EXERCISE TASK
Lay out the records below as a Markdown table with the columns Row and Line, starting at the line that contains "You are a computer-use agent. Image" and stopping after the line that contains "Action: [867, 163]". Give each nonblank line its own numbered row, and leave blank lines out.

DATA PROVIDED
⁂

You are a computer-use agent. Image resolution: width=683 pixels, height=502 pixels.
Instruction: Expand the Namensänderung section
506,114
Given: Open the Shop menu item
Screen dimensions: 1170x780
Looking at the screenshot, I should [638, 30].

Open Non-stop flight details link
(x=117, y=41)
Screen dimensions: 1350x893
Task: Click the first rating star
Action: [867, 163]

⁂

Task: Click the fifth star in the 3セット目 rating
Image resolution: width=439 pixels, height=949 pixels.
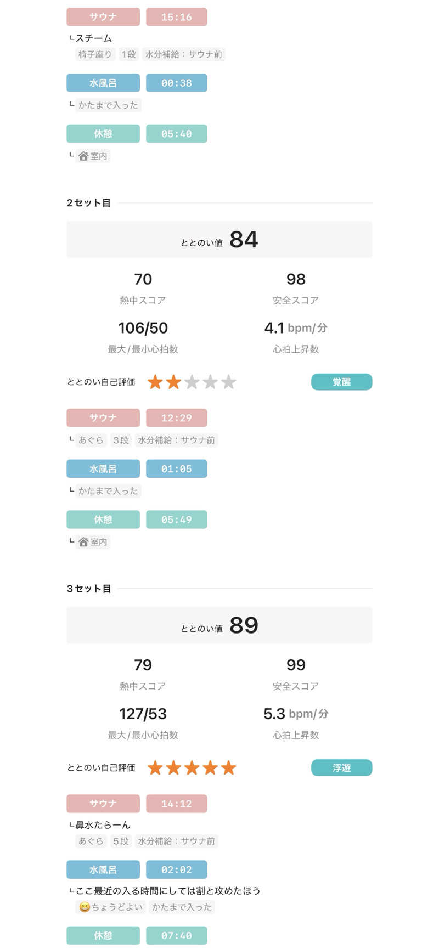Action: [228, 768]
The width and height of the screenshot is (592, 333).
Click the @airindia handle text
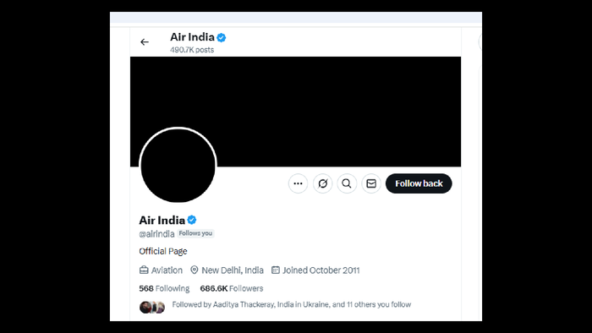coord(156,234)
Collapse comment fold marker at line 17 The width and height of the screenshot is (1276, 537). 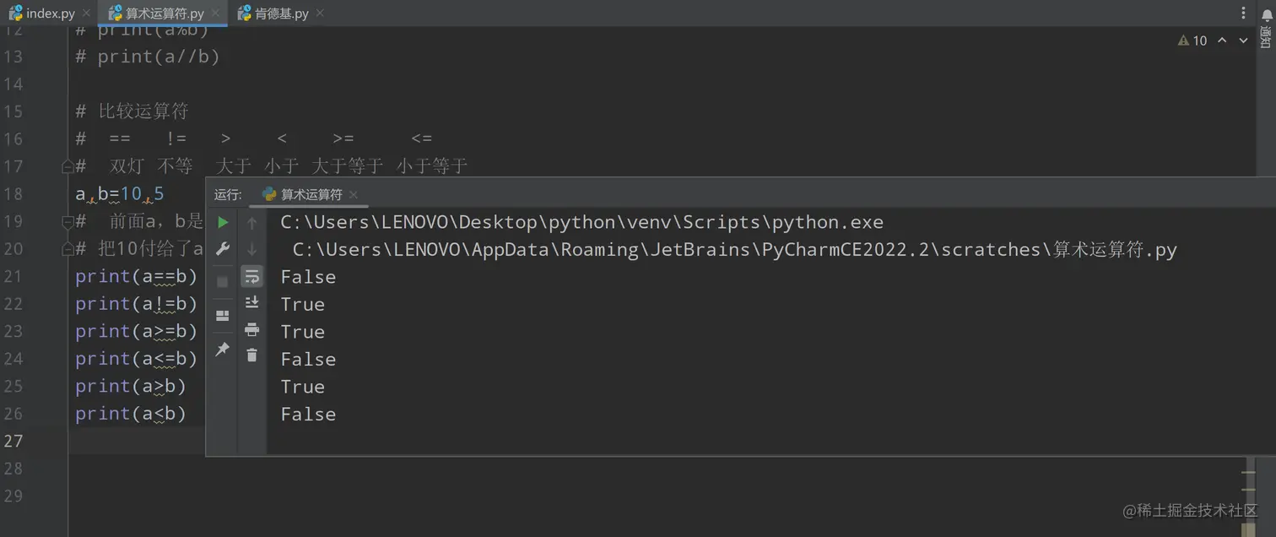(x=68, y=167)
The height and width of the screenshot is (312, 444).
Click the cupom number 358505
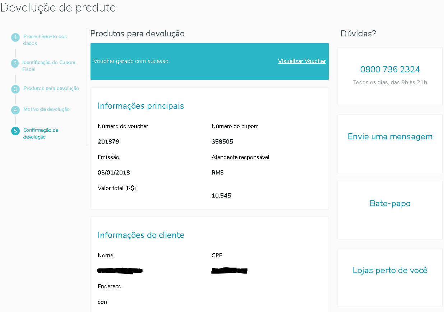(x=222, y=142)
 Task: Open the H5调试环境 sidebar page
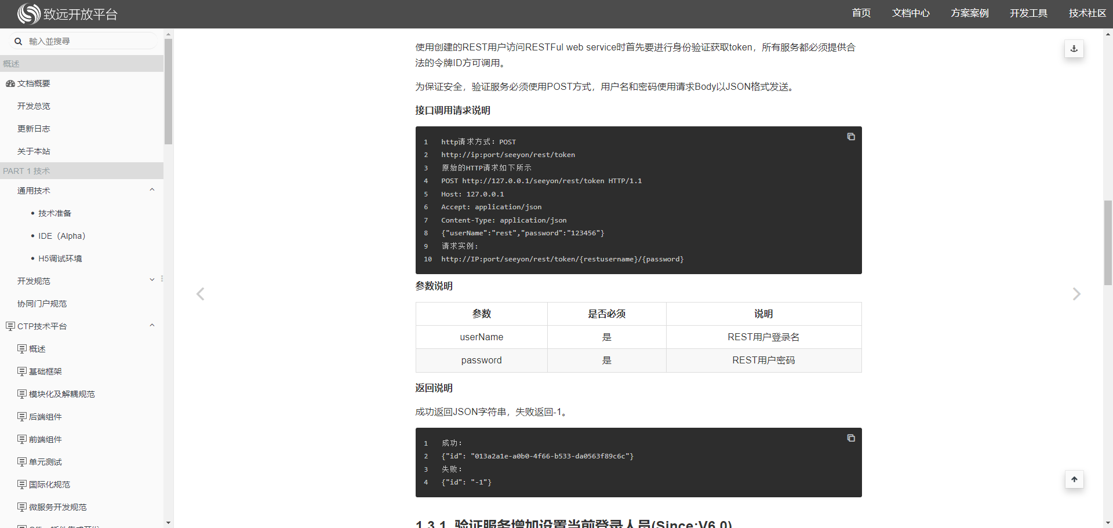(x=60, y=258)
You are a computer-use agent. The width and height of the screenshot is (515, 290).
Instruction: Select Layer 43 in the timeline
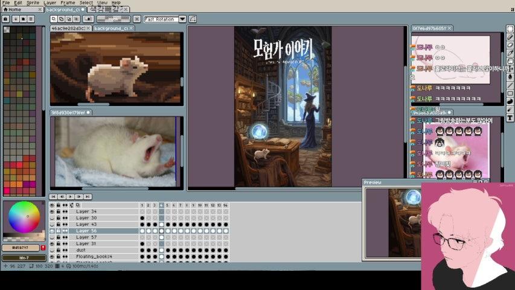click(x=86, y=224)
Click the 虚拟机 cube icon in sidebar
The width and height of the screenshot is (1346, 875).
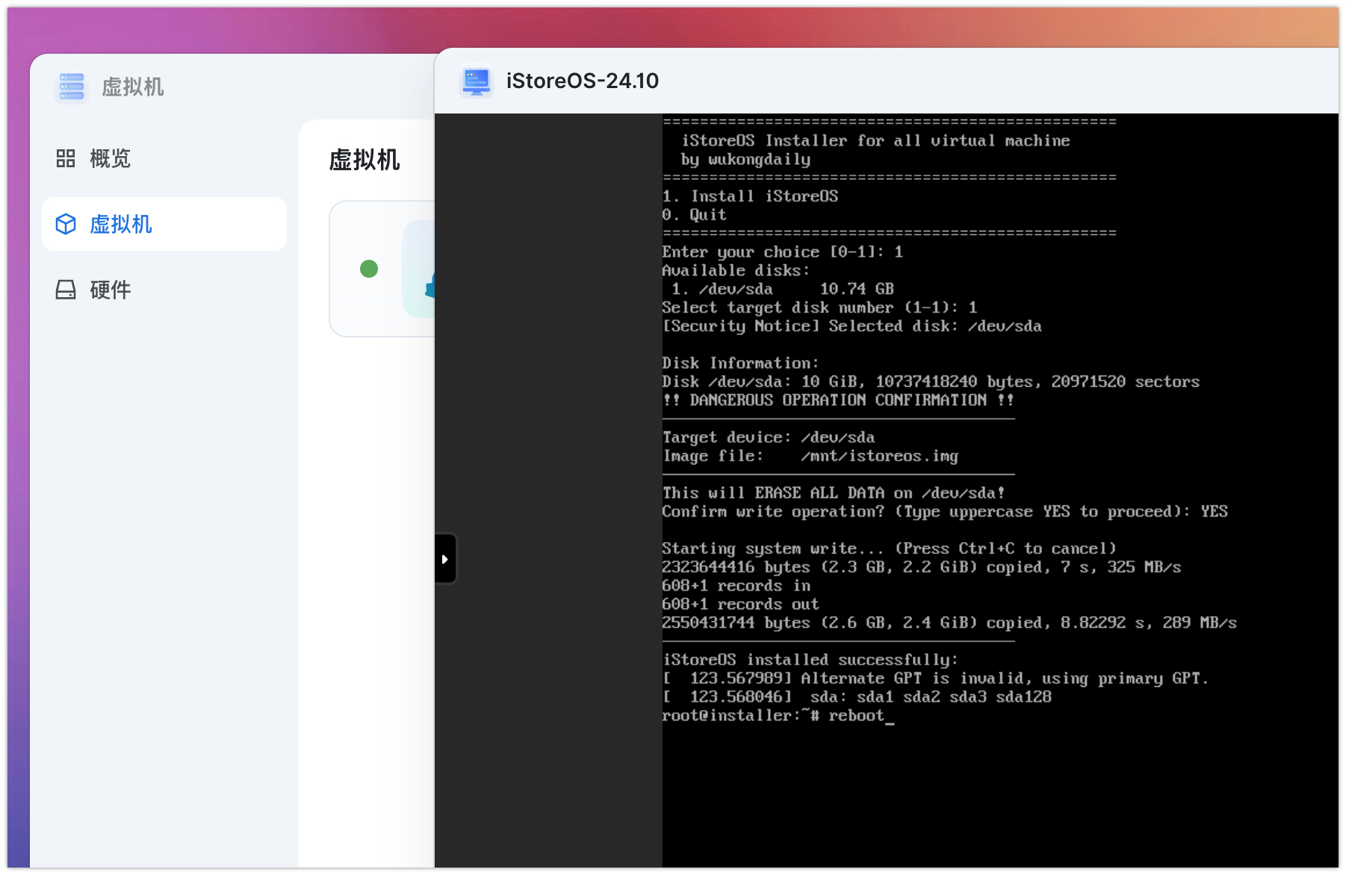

⁂

THE ANSWER
| Row | Line |
|---|---|
| 1 | You are a computer-use agent. Image resolution: width=683 pixels, height=502 pixels. |
| 2 | Instruction: Expand the Namensänderung section |
| 3 | 506,114 |
| 4 | Given: Open the Shop menu item |
| 5 | Screen dimensions: 1170x780 |
| 6 | Looking at the screenshot, I should [638, 30]. |
| 7 | Open Non-stop flight details link |
| 8 | (x=117, y=41) |
| 9 | Screen dimensions: 1350x893 |
| 10 | Task: Click the first rating star |
| 11 | Action: [867, 163] |